In what sense does the Schrödinger equation obey the De Broglie relation? I've seen various accounts how the Schrödinger equation satisfies the De Broglie relation. However, they all show this only for the simply case of a free particle. A general solution to Schrödinger's equation in some potential would be an infinite linear combination of eigen-states for which we can't define a specific wavelength. While dwelling around the subject I thought maybe we can assign a De Broglie wavelength to the individual eigen-states which form the general solution, but that route is also problematic (for instance the eigen-states of the harmonic oscillator also don't have a well defined wavelength).
The root of the problem, I think, is that the De Broglie relation is a global relation (we can't talk about 'infinitesimal wavelength') while the Schrödinger equation is, by virtue of being a differential equation, a local relation. So, I'm struggling to see how a local relation can encode a global property like wavelength.
 A: The main issue here isn't superposition of eigenstates, it's the distinction between bound states and scattering states.  Particles in general don't have definite momenta, they exist as a probabilistic distribution that depends on the potential they live in.  Just like you noted, wavelengths don't make sense for a particle in a harmonic oscillator.  These are bound states, and aren't wavelike. 
 Scattering states, however, are wavelike, and it makes sense to define a de Broglie wavelength for particles in these states.  

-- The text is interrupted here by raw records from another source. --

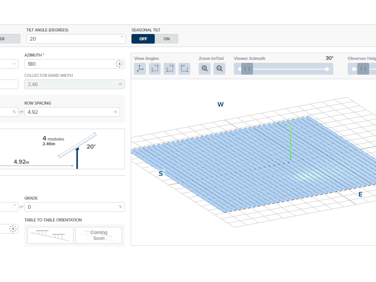Zoom out of the 3D array view

pyautogui.click(x=219, y=69)
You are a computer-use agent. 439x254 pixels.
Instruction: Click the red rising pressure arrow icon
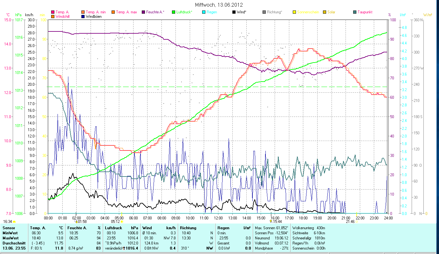click(x=124, y=248)
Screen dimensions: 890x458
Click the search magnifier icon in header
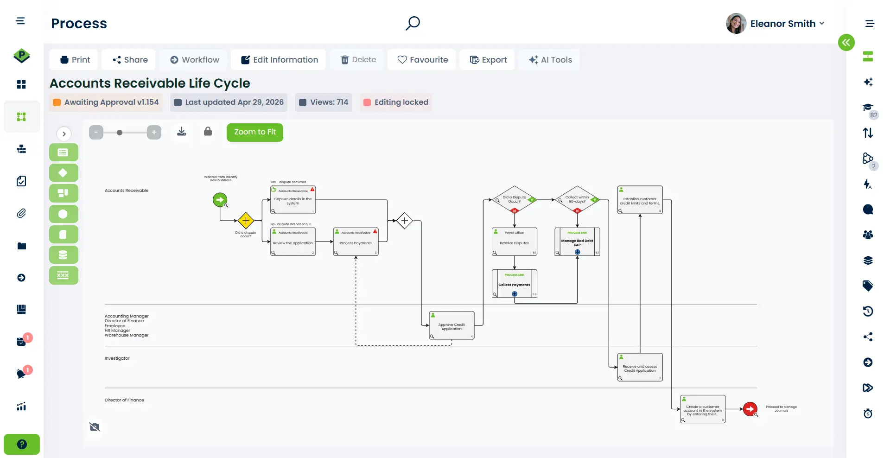[x=412, y=23]
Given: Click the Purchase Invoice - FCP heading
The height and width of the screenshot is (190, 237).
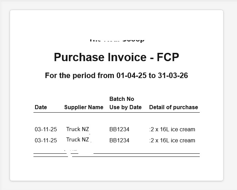Looking at the screenshot, I should click(116, 57).
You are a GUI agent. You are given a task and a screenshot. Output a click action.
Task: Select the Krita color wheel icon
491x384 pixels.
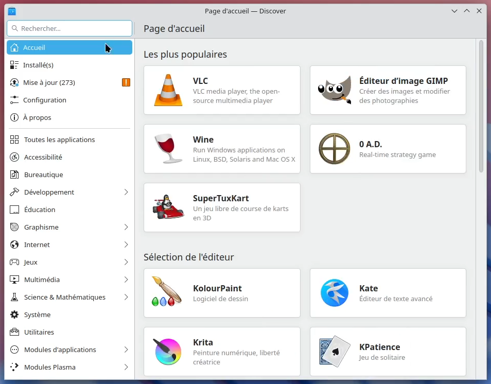coord(168,352)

Let's assume our potential energy $V$ dies off to $0$ at $\pm \infty$.  There are two types of solutions:
$E > 0$.  Scattering states.  Because the energy is positive, and at $\pm \infty$ the potential dies off, far away from the origin (where all the exciting stuff is happening) the Hamiltonian is that of a free particle, to which you can assign a de Broglie wavelength.
$E < 0$.  Bound states.  Because the energy is negative, and the potential is $0$ at $\pm \infty$, the particle cannot exist far away from the origin.  It is trapped (bound) by the potential and hence isn't a wave.